A federal law that requires pharmaceutical companies to disclose the identity of physicians who receive their gifts or payments will not be enforced until 2013, and a recent study casts doubts on the effects it will have on medical practice and health care costs after it takes effect.
In a study published May 28 in Archives of Internal Medicine, researchers found that similar state disclosure laws, which have been in place for the past several years, did not bring about substantial change in physicians’ prescribing behaviors.
Genevieve Pham-Kanter, Ph.D., an assistant professor at the Colorado School of Public Health and an assistant professor of economics at the University of Colorado Denver, and colleagues compared the experiences of Maine and West Virginia, which enacted physician payment disclosure laws in 2004, with those of four states without such laws.

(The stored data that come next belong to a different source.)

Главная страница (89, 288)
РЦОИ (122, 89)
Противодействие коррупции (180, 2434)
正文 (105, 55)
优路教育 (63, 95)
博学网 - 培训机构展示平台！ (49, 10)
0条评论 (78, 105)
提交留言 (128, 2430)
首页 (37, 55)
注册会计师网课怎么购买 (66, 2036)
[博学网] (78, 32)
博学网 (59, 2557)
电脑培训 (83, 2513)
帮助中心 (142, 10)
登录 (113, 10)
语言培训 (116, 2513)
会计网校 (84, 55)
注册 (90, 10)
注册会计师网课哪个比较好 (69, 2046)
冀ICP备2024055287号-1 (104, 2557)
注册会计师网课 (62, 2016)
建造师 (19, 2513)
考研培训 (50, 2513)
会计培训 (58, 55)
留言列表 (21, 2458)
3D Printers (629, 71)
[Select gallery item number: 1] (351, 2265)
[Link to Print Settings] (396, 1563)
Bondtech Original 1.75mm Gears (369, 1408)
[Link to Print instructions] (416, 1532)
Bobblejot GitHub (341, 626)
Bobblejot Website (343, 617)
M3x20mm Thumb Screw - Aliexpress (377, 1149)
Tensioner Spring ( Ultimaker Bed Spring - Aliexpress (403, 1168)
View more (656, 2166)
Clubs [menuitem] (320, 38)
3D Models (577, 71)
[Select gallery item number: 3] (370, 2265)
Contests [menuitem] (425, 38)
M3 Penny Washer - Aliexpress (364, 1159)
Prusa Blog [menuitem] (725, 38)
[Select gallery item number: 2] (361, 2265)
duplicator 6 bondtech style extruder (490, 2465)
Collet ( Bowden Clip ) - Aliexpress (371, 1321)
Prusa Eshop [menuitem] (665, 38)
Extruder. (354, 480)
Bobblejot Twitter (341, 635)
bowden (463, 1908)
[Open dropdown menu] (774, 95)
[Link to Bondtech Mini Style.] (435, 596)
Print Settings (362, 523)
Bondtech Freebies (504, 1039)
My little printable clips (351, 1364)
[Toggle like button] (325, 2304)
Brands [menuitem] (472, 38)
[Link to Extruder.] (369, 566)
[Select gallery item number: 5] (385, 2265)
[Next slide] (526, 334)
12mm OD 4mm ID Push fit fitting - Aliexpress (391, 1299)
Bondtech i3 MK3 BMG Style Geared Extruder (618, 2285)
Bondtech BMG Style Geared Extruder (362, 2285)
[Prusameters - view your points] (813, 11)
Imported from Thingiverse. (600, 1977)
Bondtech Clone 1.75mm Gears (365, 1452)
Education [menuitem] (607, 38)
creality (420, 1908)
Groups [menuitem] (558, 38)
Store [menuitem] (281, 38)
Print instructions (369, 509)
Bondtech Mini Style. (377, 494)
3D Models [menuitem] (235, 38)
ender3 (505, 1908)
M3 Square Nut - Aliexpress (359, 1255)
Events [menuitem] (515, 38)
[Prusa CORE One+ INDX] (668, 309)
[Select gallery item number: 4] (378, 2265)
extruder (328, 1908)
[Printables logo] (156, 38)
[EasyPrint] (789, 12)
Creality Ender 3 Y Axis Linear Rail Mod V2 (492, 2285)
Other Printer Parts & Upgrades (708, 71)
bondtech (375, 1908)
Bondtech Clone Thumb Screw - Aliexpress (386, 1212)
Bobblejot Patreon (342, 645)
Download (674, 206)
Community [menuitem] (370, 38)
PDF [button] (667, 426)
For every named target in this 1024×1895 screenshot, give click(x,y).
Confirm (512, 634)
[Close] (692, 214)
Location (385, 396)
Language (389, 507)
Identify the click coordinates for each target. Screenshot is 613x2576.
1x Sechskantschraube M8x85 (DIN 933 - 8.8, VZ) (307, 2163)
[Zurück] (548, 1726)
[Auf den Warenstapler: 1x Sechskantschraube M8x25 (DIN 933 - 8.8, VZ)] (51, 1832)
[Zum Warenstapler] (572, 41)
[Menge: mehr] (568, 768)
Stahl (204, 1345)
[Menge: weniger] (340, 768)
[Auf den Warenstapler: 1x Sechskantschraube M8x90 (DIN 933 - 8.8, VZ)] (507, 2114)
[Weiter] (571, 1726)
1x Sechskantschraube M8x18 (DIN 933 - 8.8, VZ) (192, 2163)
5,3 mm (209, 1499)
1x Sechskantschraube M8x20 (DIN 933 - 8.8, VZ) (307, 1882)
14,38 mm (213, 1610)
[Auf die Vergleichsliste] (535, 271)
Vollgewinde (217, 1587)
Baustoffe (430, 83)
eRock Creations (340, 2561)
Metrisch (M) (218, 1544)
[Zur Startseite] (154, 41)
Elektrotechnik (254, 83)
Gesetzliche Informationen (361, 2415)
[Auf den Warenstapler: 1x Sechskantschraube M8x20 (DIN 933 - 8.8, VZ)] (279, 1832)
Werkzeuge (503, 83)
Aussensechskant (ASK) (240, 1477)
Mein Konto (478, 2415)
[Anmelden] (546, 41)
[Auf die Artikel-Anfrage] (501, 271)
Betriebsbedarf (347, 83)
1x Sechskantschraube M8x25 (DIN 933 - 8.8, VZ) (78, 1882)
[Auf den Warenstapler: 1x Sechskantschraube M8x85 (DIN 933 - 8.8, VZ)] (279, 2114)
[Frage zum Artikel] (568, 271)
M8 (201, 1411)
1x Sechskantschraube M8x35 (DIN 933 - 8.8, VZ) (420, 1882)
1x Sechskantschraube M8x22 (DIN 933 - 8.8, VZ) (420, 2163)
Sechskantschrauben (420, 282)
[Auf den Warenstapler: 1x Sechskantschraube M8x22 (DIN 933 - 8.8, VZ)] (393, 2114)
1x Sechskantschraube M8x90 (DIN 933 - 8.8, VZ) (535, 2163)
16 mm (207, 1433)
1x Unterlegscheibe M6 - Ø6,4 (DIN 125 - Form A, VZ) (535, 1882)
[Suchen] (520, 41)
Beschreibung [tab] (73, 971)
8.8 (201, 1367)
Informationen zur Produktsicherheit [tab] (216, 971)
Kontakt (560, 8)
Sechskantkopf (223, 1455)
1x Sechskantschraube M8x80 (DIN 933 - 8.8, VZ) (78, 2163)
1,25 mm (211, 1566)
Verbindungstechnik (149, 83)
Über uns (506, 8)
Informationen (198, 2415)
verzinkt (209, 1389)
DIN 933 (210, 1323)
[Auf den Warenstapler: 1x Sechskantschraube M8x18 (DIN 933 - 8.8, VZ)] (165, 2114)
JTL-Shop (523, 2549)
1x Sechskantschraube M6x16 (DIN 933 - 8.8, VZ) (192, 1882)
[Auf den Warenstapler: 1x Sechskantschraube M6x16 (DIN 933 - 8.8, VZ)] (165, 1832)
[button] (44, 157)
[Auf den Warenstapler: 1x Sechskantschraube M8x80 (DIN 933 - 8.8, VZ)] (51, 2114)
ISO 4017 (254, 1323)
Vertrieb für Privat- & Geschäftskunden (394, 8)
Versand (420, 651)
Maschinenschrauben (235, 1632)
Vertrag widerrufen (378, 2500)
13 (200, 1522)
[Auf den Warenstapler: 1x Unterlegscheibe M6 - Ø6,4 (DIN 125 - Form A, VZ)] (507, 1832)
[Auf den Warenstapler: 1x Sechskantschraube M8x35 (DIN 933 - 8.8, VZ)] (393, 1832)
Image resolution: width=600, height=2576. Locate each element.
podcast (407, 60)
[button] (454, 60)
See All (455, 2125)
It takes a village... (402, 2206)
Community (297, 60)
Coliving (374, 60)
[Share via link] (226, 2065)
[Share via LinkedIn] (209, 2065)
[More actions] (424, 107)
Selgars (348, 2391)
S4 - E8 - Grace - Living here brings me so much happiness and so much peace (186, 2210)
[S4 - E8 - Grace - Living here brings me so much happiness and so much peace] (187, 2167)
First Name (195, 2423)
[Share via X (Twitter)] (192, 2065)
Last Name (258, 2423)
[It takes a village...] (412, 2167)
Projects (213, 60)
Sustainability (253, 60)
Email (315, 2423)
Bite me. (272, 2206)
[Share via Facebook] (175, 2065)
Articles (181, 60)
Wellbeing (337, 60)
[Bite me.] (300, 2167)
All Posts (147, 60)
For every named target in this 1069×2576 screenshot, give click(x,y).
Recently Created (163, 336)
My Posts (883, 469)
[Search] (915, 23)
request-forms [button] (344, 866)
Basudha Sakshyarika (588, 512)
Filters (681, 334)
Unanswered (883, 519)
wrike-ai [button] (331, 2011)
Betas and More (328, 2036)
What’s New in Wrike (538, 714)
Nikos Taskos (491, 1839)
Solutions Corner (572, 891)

Specifically, the authors looked at whether the required disclosures in the two states could be linked to changes in the brand-name and generic drugs prescribed in two drug classes, selective serotonin reuptake inhibitors (SSRIs) and cholesterol-lowering statins. To pair up states with similar demographics, Maine was compared with New Hampshire and Rhode Island, and West Virginia was compared with Kentucky and Delaware.
For Maine, the effect of the disclosure law was associated with small but statistically significant reductions in prescription claims for brand-name statins and SSRIs before and after the enactment of the disclosure laws, ranging from 0.8 percent to 5.3 percent, compared with prescription practices in New Hampshire and Rhode Island. The authors called the effects of Maine’s disclosure law “negligible.”
For West Virginia, no statistically significant difference was seen in either prescription drug class compared with Kentucky and Delaware.
In 2010, the Physician Payment Sunshine Act was passed by Congress as part of the Patient Protection and Affordable Care Act. The law requires pharmaceutical and medical-device manufacturers to collect information on physicians who have a financial relationship with the company and report those relationships to the Centers for Medicare and Medicaid Services (CMS) annually. The agency will then post these data on the Internet for public access. The law does not prohibit gifts and payments to physicians or preempt certain state laws that ban such transactions.
Payments, gifts, meals, and travel valued at $10 or more or totaling $100 in one year are required to be reported, as are consulting fees, research funding, and industry-sponsored medical education. Drug samples and educational materials, however, are not included in the requirement.
In December 2011, CMS released proposed regulations to enforce the reform law’s disclosure mandate and received a flood of comments from various stakeholders. APA submitted numerous comments to CMS, including recommendations that CMS should promptly notify physicians included in the reports to allow time for them to review and correct any errors and that when a physician and a manufacturer disagree on reported data, the presumption of error should fall on the manufacturer.
“CMS agreed with a number of our suggestions, including making the date of data collection concurrent with the January 1, 2013, effective date” of the implementation, said Nicholas Meyers, director of APA’s Department of Government Relations.
On May 3, CMS announced that the final regulations will be delayed and released later this year, and companies can expect to start collecting reportable data beginning January 1, 2013, instead of January 1, 2012, as initially required by the law.
It remains unclear, however, how these publicly available data will be used, who will use them, and to what effect. It has been suggested that public disclosure of the identity of physicians who receive gifts or payments from drug companies and the value of what they receive could deter physicians from undue influence, since consumers may be wary of physicians who have a relationship with industry, and physicians may eventually stop favoring more expensive products. Determing the impact of the Sunshine Act will have to wait for CMS implementation after 2013.